● **Task inputs**
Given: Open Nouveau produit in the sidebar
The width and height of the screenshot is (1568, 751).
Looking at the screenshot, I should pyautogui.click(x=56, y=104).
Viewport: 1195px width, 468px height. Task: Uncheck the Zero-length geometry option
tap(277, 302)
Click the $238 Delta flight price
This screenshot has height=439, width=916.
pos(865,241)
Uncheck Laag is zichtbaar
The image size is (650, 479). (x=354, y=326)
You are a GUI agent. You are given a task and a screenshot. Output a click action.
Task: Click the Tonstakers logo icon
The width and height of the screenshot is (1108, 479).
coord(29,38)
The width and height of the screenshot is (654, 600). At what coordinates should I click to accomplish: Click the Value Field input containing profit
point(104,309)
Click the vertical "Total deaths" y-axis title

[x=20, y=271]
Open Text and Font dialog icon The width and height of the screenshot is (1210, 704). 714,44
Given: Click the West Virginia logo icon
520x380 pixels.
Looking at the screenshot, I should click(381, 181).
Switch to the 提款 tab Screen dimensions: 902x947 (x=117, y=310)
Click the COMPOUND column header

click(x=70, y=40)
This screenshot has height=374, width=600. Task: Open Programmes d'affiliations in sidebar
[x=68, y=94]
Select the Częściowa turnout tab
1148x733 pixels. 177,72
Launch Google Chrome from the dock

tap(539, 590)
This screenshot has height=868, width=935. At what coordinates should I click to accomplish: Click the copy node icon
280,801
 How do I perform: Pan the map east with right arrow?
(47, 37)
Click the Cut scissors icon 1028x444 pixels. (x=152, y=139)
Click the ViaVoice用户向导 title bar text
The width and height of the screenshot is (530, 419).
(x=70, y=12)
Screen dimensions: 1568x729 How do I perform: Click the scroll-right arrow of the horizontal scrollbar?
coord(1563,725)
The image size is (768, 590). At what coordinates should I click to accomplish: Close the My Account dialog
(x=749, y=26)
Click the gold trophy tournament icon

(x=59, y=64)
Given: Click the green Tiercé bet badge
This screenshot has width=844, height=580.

● **Stated exercise**
Set out every line of the items above as a numbered list, leaving out the blank lines.

● **Solution to this exercise**
1. Given: Open Nouveau produit in the sidebar
2. The width and height of the screenshot is (1568, 751).
3. Looking at the screenshot, I should pyautogui.click(x=56, y=104).
4. Viewport: 1195px width, 468px height. Task: Uncheck the Zero-length geometry option
5. tap(277, 302)
6. Click the $238 Delta flight price
7. This screenshot has height=439, width=916.
8. pos(865,241)
9. Uncheck Laag is zichtbaar
10. The image size is (650, 479). (x=354, y=326)
11. You are a GUI agent. You are given a task and a screenshot. Output a click action.
12. Task: Click the Tonstakers logo icon
13. The width and height of the screenshot is (1108, 479).
14. coord(29,38)
15. The width and height of the screenshot is (654, 600). At what coordinates should I click to accomplish: Click the Value Field input containing profit
16. point(104,309)
17. Click the vertical "Total deaths" y-axis title
18. [x=20, y=271]
19. Open Text and Font dialog icon The width and height of the screenshot is (1210, 704). 714,44
20. Given: Click the West Virginia logo icon
21. 520x380 pixels.
22. Looking at the screenshot, I should click(381, 181).
23. Switch to the 提款 tab Screen dimensions: 902x947 (x=117, y=310)
24. Click the COMPOUND column header
25. click(x=70, y=40)
26. This screenshot has height=374, width=600. Task: Open Programmes d'affiliations in sidebar
27. [x=68, y=94]
28. Select the Częściowa turnout tab
29. 1148x733 pixels. 177,72
30. Launch Google Chrome from the dock
31. tap(539, 590)
32. This screenshot has height=868, width=935. At what coordinates should I click to accomplish: Click the copy node icon
33. 280,801
34.  How do I perform: Pan the map east with right arrow?
35. (47, 37)
36. Click the Cut scissors icon 1028x444 pixels. (x=152, y=139)
37. Click the ViaVoice用户向导 title bar text
38. The width and height of the screenshot is (530, 419).
39. (x=70, y=12)
40. Screen dimensions: 1568x729 How do I perform: Click the scroll-right arrow of the horizontal scrollbar?
41. coord(1563,725)
42. The image size is (768, 590). At what coordinates should I click to accomplish: Close the My Account dialog
43. (x=749, y=26)
44. Click the gold trophy tournament icon
45. (x=59, y=64)
46. Given: Click the green Tiercé bet badge
47. This screenshot has width=844, height=580.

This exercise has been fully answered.